>> Start Excerpt to read

One just wonders about Northup’s story and how this experience politicized him. In the film Northup was not actively involved in freeing other Black people from slavery before his kidnap, yet after his experience and escape or rescue, slavery’s horrors were not just a philosophical injustice but a tangible reality for him, and he became a leading abolitionist.
How did he come to be free in the first place, he and his wife and family? Other loose ends in the film have to do with the Native Americans the enslaved Northup and other men encounter on a logging exposition – I thought he was going to escape and go into hiding.
Such are the nuances of this story. What is different about this Hollywood production, based on Northup’s memoir by the same title, and others I have seen in the past is the acknowledged participation or inclusion of Southern white women plantation owners, the wives of these brutal men and how these women were not innocent bystanders, rather active participants in the suffering of enslaved Black people.
Feigned compassion, nonetheless, equally capable of bearing the lash, is something Northup learned quickly. That callousness was not limited to white men, rather women too were active participants and so were their children, especially the girls, who grew into women who often resented half-Black siblings. It was a sick and brutal cycle of heinousness which made all hands in the pot filthy.

>> End Excerpt to read
>> Start Supplied information

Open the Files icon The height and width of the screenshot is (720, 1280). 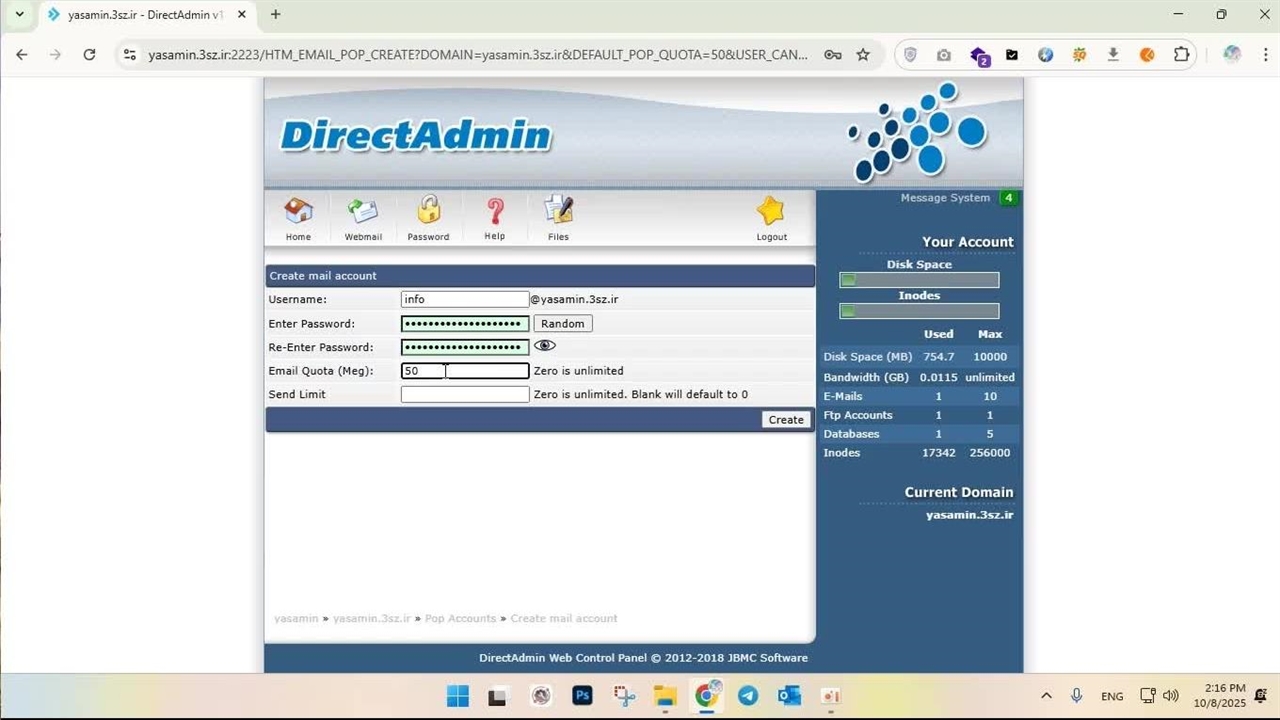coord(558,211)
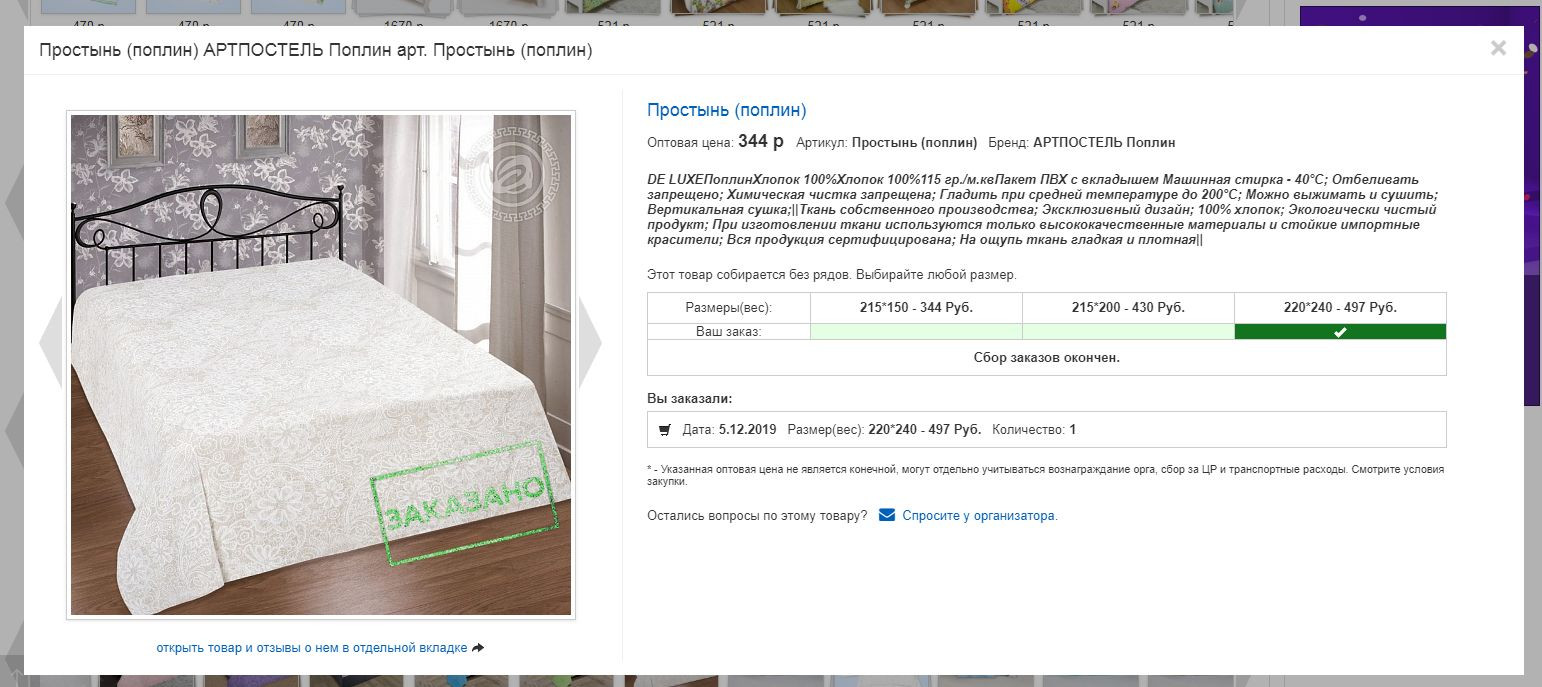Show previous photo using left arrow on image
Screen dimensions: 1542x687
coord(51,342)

>> End Supplied information

— Objectives —
1 > From the passage on Northup's story, quote the words from "Feigned compassion, nonetheless, equally" up to and including "the pot filthy.".
2 > In the passage on Northup's story, what is the Hollywood production based on?

— Answers provided —
1 >
Feigned compassion, nonetheless, equally capable of bearing the lash, is something Northup learned quickly. That callousness was not limited to white men, rather women too were active participants and so were their children, especially the girls, who grew into women who often resented half-Black siblings. It was a sick and brutal cycle of heinousness which made all hands in the pot filthy.

2 > Northup's memoir by the same title.